Tak pelak, rumahnya penuh dengan kain-kain bahan pembuat seprei dan bed cover,
termasuk barang yang sudah jadi dan siap dikirim ke pelanggan dan dipasarkan. Meski waktu masih begitu pagi, kesibukan karyawan Bambang yang berjumlah 20 orang begitu kentara. Di halaman depan rumahnya, terlihat karyawan perempuan tengah membuat pola bed cover. Masuk ke dalam, kesibukan semakin terlihat. Di ruang dapur yang disulap menjadi tempat pemotongan kain untuk seprei dan bed cover, beberapa karyawan lakilaki sibuk memainkan guntingnya memotong bagian kain menjadi bentuk yang siap diubah menjadi seprei atau bed cover.
”Karyawan saya sebagian besar adalah warga sekitar perumahan. Saya berusaha memberdayakan mereka,terutama ibu-ibu agar bisa menambah penghasilan keluarga,” terang Bambang. Menurut Bambang, sejak dia terjun langsung menekuni usaha seprei dan bed cover, jumlah karyawannya terus meningkat. Dari awalnya hanya bisa dihitung dengan jari, kini mencapai 20 karyawan. Salah satu kunci sukses usaha yang dikembangkan Bambang adalah memperlakukan karyawan seperti keluarga sendiri. ”Segala kebutuhan mereka dari tidur dan makan kami tanggung. Sistem pembayarannya pun borongan. Siapa yang mengerjakan banyak dia akan dapat banyak. Itu untuk memotivasi mereka,”tuturnya. Bambang ingin, ke depannya semakin banyak karyawan yang mampu dia rekrut dari lingkungan sekitar.
Semakin banyak orang yang bekerja dengannya, Bambang mengaku semakin senang. ”Meski usaha saya belum seberapa, tapi kalau mampu menyediakan lapangan kerja bagi orang lain,rasanya kok senang,”ujarnya. Tapi, jangan dikira jalan ayah dua anak ini hingga menjadi seperti sekarang semulus yang dibayangkan. Asam garam kehidupan pernah dirasakan Bambang. Mantan pekerja di bidang tekstil ini bahkan sempat mengalami kebangkrutan. Awalnya, suami dari Sutiah ini hanyalah karyawan biasa di industri pertekstilan. Belasan tahun dia mengabdi di perusahaan milik investor asal China, hingga suatu saat perusahaannya memilih hengkang dari Indonesia. ”Waktu itu saya ditawari untuk ikut ke China, tapi saya pikirpikir risikonya terlalu tinggi, sementara usia saya sudah 40 tahunan,” tutunya.
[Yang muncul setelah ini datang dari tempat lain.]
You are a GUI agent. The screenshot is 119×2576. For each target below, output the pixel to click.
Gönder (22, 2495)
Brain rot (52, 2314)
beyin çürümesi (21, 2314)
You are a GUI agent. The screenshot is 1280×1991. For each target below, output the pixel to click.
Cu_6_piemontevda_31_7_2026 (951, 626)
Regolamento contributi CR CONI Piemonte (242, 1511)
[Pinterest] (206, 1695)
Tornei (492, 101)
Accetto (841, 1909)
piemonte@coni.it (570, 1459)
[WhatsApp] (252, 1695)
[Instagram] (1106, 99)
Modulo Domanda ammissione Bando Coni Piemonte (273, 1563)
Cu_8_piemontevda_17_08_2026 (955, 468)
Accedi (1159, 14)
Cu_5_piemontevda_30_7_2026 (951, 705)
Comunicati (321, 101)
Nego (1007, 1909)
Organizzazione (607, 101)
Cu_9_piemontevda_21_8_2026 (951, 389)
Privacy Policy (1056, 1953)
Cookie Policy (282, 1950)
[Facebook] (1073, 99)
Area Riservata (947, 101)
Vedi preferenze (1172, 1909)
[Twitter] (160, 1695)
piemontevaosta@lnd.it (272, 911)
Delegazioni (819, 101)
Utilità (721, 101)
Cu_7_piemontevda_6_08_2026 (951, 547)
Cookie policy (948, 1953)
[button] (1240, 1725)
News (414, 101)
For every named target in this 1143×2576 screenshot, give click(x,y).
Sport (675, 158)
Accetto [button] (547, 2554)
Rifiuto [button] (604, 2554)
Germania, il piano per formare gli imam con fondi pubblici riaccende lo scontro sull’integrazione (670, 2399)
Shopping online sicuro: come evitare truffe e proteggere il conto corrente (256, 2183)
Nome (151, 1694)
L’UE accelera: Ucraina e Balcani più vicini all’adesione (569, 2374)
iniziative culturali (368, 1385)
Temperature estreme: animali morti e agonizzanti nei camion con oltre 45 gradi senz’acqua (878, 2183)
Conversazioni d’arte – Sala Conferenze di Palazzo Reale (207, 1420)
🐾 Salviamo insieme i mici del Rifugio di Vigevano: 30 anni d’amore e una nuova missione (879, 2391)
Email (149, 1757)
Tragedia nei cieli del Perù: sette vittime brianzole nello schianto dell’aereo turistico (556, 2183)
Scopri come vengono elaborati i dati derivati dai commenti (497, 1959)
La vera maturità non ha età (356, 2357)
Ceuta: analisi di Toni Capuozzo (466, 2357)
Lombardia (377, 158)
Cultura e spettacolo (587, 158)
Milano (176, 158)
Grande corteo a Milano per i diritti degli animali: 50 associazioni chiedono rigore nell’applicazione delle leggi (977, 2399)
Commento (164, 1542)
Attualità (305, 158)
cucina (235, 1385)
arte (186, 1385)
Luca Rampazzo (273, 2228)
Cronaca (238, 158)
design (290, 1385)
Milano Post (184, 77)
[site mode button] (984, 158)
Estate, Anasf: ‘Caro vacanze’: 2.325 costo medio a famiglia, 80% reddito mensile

Singkat cerita, jalan PHK-lah yang ditempuh Bambang Mengalami PHK di usia yang tidak muda tentu menjadi pilihan sulit. Namun, justru pada saat terdesak itu mengantarkan Bambang semakin kreatif dan tertantang. Tak ingin berlama-lama berpangku tangan, dia pun memilih mencoba mendirikan usaha keramik. Bambang mengaku, selama menjalani usaha keramik, kerap mondar-mandir ke luar kota, seperti Yogyakarta dan Semarang, untuk mencari pasar dan bahan baku keramik. Usahanya memang sempat menyembulkan harapan. Beberapa order dan pesanan mulai datang. Bambang yang awalnya tak yakin dengan pilihannya, mengingat latar belakangnya di bidang pertekstilan, semakin mantap dengan usaha keramik yang dijalankannya.
Malah, nasihat sang istri agar Bambang menggeluti usaha yang sesuai bidangnya saja yakni pertekstilan sempat tak digubris. "Waktu itu saya sedang yakin usaha keramik saya bakal mulus,” katanya. Mujur tak dapat diraih, malang tak dapat ditolak. Usaha keramik Bambang ternyata tak bertahan lama. Usahanya mengalami kehancuran. Bambang bangkrut. Modal yang sudah dikeluarkan pun raib. ”Saat itu saya benarbenar jatuh,” lirihnya. Beruntung Bambang memiliki istri setegar dan sehebat Sutiah. Di saat suaminya dirundung masalah, Sutiah tetap mendampingi dengan sabar. Malah, Sutiah kembali menghembuskan ide untuk menerjuni usaha di bidang tekstil. Kebetulan, selama Bambang menjalankan bisnis keramik, Sutiah secara diam-diam mulai mengembangkan usaha pembuatan seprei dan bed cover. Jalan telah dibuka. Kali ini Bambang pun tak kuasa menolak ajakan sang istri.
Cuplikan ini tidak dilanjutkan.